Thomas Harrison replied in a tone serene and unmoved—
"I will not; come what may, I will not."
The Lord-Protector straightened his figure (which drooped a little in the shoulders of late), and then the blood slowly overspread his face.
"I shall not take this lightly," he said; "for my own dignity I may not take it lightly—I am the Governor of England. I have some authority."
"The brief carnal power of a thing of clay," replied Harrison, with an exalted smile. "Wherefore should I seek to please thee, who in a few years will be gone from this scene, leaving behind thy power and thy splendour? I listen to the voice of Him before whom thou and all the nations of the earth are less than a drop of water in the bucket; my thoughts are fixed, not on this dusty sojourn here, but on those azure eternities which God giveth to His servants. Therefore I will not obey thee in this matter, for my conscience is against it."

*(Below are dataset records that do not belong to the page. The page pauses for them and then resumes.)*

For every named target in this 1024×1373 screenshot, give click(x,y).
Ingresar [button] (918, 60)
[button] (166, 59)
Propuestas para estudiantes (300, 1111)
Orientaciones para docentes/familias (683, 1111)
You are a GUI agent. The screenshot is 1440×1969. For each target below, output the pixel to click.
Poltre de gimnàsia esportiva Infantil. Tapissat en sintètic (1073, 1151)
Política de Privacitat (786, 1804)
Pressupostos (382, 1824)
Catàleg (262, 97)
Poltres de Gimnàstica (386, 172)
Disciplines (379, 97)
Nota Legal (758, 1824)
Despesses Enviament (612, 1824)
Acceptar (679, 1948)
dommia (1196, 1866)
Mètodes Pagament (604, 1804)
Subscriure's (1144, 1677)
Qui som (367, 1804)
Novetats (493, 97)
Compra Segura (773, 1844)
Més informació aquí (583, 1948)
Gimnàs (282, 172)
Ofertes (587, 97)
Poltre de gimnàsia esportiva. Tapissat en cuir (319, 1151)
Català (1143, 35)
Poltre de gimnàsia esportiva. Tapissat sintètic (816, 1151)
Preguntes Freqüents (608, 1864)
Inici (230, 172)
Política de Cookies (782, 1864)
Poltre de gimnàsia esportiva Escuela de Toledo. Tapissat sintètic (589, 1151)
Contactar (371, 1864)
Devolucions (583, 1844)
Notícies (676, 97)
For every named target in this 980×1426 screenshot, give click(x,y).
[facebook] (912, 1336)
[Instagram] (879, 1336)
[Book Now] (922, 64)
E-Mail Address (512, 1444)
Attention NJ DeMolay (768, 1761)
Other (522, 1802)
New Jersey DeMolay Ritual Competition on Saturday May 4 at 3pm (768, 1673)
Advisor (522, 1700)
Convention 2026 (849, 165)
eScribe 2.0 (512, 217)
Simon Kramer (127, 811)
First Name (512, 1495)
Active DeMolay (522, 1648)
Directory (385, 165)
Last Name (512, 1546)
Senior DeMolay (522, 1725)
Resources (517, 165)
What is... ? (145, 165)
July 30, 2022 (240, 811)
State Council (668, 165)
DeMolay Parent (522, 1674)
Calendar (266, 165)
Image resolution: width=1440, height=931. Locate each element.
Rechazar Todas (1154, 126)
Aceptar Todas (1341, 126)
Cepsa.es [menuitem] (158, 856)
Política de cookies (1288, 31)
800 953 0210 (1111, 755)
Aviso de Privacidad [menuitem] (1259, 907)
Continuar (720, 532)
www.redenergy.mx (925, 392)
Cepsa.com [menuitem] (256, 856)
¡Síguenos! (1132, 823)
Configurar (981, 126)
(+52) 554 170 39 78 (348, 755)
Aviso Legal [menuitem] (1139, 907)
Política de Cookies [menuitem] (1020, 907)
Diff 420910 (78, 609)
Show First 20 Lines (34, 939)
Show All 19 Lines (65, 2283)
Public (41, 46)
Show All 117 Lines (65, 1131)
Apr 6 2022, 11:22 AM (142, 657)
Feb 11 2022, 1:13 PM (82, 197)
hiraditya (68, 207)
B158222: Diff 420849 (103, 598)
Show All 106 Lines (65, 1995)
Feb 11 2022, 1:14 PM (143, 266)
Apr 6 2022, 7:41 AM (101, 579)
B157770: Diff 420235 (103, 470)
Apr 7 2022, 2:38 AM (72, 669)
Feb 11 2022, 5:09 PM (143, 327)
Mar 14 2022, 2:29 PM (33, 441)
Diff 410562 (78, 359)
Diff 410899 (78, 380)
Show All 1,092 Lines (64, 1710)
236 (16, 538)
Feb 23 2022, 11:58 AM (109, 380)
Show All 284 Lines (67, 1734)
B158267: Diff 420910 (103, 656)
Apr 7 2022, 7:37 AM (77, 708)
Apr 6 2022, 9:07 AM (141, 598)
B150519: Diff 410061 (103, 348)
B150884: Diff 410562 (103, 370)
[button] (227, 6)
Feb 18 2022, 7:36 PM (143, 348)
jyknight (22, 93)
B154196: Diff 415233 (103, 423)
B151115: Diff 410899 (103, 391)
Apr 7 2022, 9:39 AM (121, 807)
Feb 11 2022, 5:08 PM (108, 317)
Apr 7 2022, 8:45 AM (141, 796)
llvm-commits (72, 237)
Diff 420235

The Lord-Protector was silent a moment, then he spoke in a tone from which all friendliness and pleading had gone.
"Then if you will not recognize the Government, you must cease to serve it. I shall ask for your commission."
Major-General Harrison gently unfastened his sword thread and laid the plain weapon and the plain belt on a little table which stood near the Protector.
"There is my sword," he said, "which hath done some poor little service. Take it and let it rust."